Not only was he constantly exhausted, but his wretched cock was eternally hard. It was – apart from being a potentially desperate embarrassment – a practical horror, and no matter what he tried, nothing seemed to reduce the size or insistence of his erection. Cold baths, cold compresses, hours of prayer: nothing worked. So instead he had turned to the professional efforts of the castle’s seraglio: for surely women such as these must have come across problems worse than his in their lustful careers. The whores wore him out and made him sore with their exertions, but still he could not ejaculate. Even this latest experiment did not seem to be doing the trick.
He took a new length of linen bandage and bound himself tightly, wincing at the discomfort.
It is my punishment
, he thought savagely,
for allowing the Rosa Eldi to be taken into heathendom. I must bear it until I can liberate her from that foul barbarian and his wicked, heretical followers. I must take her and purge her thoroughly; rinse her through with my own sacred libations. Together we shall worship the Goddess from whence we all came; I shall cover her flesh from the view of the lustful; I shall show her the true and steady Way of Fire: I shall lead her back to the paths of the righteous . . .

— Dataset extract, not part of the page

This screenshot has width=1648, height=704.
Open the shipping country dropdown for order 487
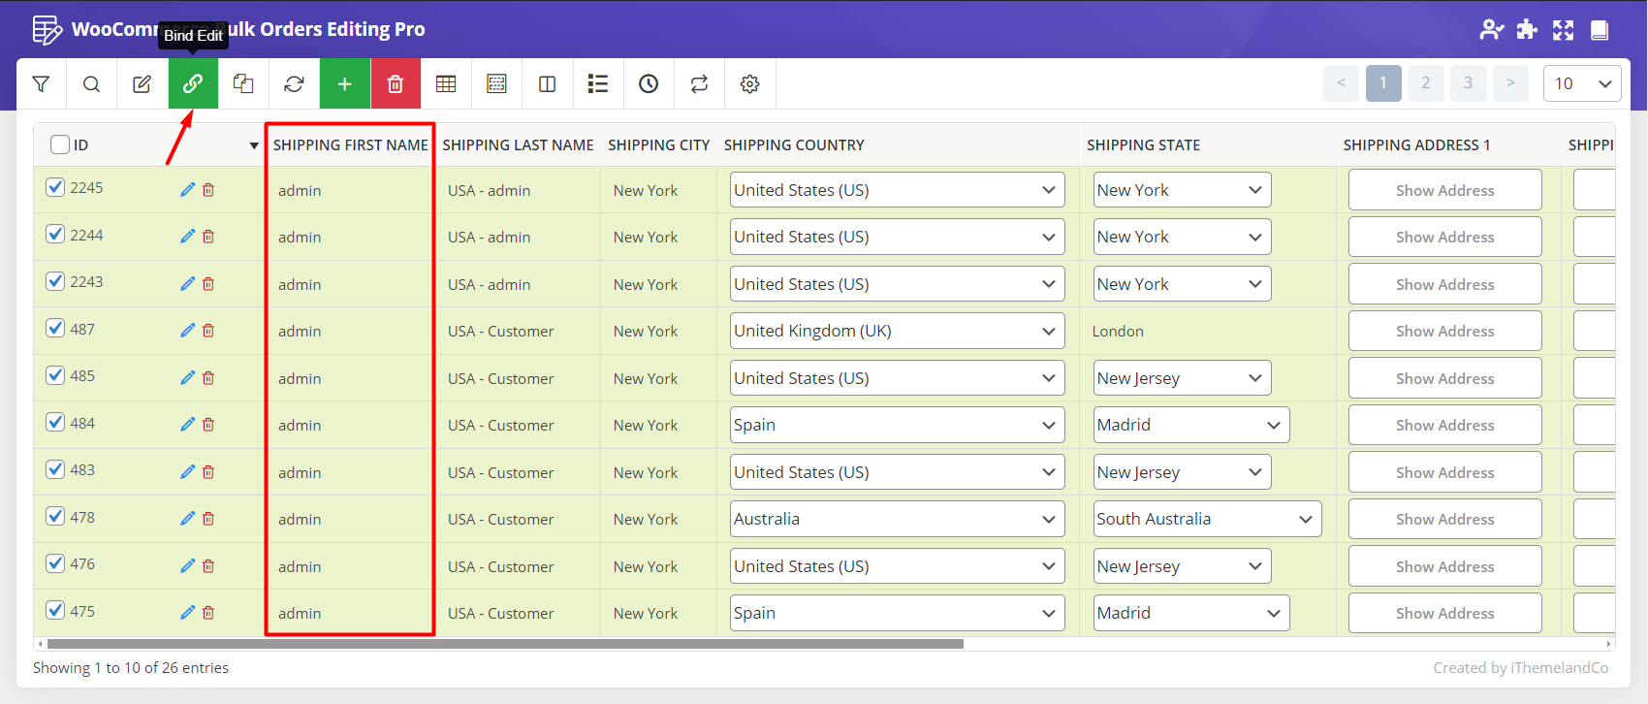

He was beginning to believe the words he cried out in town squares, the words that brought people crowding around him, calling for a holy war against Eyra: a war to end all wars.
Rui Finco tarried in the hallway outside until he heard the water running in the ewer and the lord bidding the whore leave by the secret way; then he ran swiftly down the stairs and entered the elaborate Galian Room below. Behind the vast freestanding bed, with its plush hangings and massively carved posts, he located the panelled door and slipped into the narrow staircase beyond. His great-grandfather, the notorious Taghi Finco, had constructed this neat little maze of secret passageways in the castle walls. In the last century social mores had been strict and congress with a woman not one’s Goddess-given wife a crime punishable by castration. Taghi was a man of enormous appetites, his wife a sickly creature who refused to bed him after the birth of their only son, or to have the Goddess-given good grace to fade away and die. Via the passages, Taghi had smuggled women into the Galian Room and had there pleasured himself and them through many a torrid night. He had, it was rumoured (though never in polite company) fathered half a hundred bastards. Rui blessed his forebear daily: it was not just the castle he had inherited from Lord Taghi Finco.